**Passage fourni**
14L’impact négatif et différentiel de la politique macroéconomique sur les femmes et les hommes, les filles et les garçons peut être imputé à de nombreux facteurs. L’un de ces facteurs est induit par les postulats des macroéconomistes et des décideurs politiques sur les femmes et les hommes au sein du ménage, sur leurs rôles et leurs relations économiques (voir par exemple Elson, 1995, Moser, 1993). En découlent des politiques qui, soit ignorent la participation économique des femmes, soit ne reconnaissent pas l’équilibre à trouver entre leurs activités économiques et les activités liées à leurs responsabilités domestiques, ainsi qu’avec leur engagement politique. Un autre facteur est lié au manque de représentation des femmes dans le processus de décision sur les priorités et les mécanismes d’application de la politique macroéconomique.
15Au niveau international, la nécessité de données détaillées selon le sexe permettant d’évaluer à la fois les résultats et les processus de la gouvernance macroéconomique et mondiale est mieux acceptée, comme on l’a vu plus haut avec l’initiative du PNUD. Mais de nombreux gouvernements et donateurs ne détaillent toujours pas les indicateurs pour mesurer les résultats et les processus qui sous-tendent la politique macroéconomique.
Droits humains et Etat de droit
16Dans ce domaine, l’importance donnée aux « droits humains », considérés comme traitant des droits des femmes et des hommes, a souvent entraîné une certaine résistance à l’adoption d’une perspective de genre. Ce terme cache des relations de pouvoir inégales au sein et entre différents groupes, relations qui ont des effets sur la capacité de chaque groupe à exercer ses droits. On parle ici entre autres de relations de pouvoir au sein de groupes de femmes et de groupes d’hommes, mais aussi entre les femmes et les hommes, comme il ressort nettement des effets de la réalisation des droits politiques et socio-économiques. Par exemple, presque partout les femmes sont sous-représentées à presque tous les niveaux de l’organisation politique, même si leur participation est parfois plus forte dans les structures locales que nationales. Mais même à ce niveau, les femmes pauvres restent largement exclues. De même, les inégalités d’accès à un logement sûr et stable sont parfois autant liées au sexe qu’à la classe.

**Objectif**
Résumez sous forme de liste le paragraphe du passage fourni qui commence par « L’impact négatif et différentiel », en gardant ses faits principaux.

**Entrées listées**
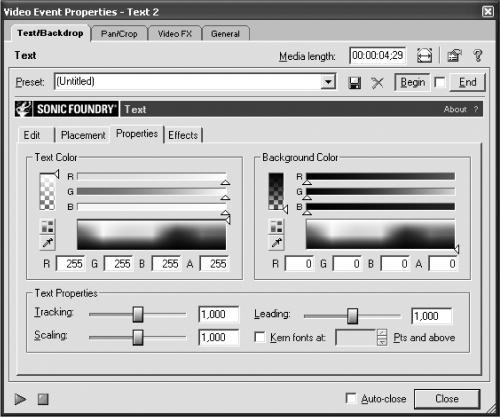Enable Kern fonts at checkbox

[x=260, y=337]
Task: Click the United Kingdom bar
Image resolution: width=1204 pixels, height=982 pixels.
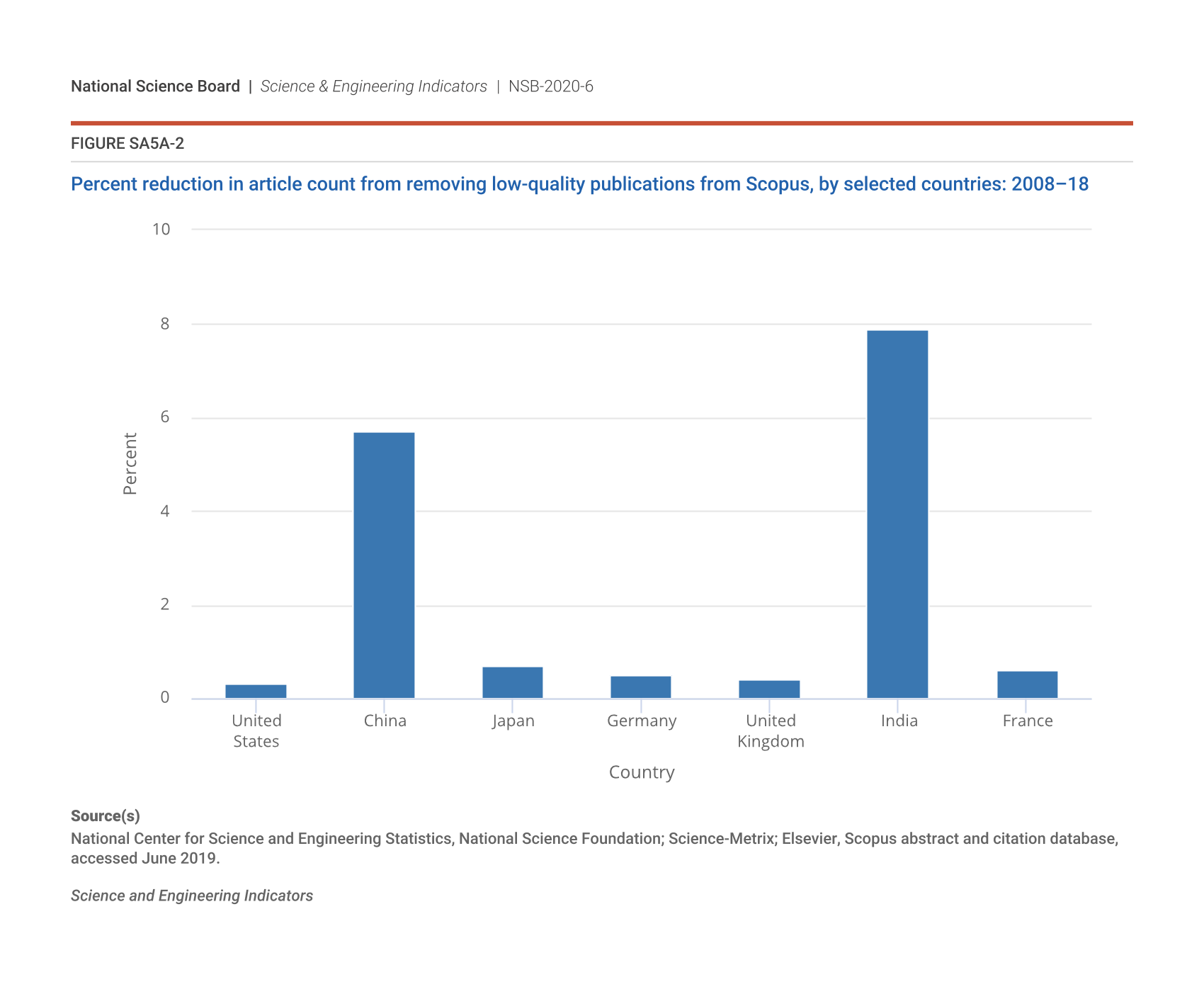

==

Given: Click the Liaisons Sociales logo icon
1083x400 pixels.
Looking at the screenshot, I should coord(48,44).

**Résultat**
- La politique macroéconomique a un impact négatif et différent sur les femmes, les hommes, les filles et les garçons. Cet impact tient à de nombreux facteurs.
- Premier facteur : les postulats des macroéconomistes et des décideurs politiques sur les femmes et les hommes au sein du ménage, et sur leurs rôles et relations économiques (Elson, 1995 ; Moser, 1993).
- Conséquence : des politiques qui ignorent la participation économique des femmes. Ou bien elles ne reconnaissent pas l’équilibre entre leurs activités économiques, leurs responsabilités domestiques et leur engagement politique.
- Autre facteur : le manque de représentation des femmes dans les décisions sur les priorités de la politique macroéconomique et sur ses mécanismes d’application.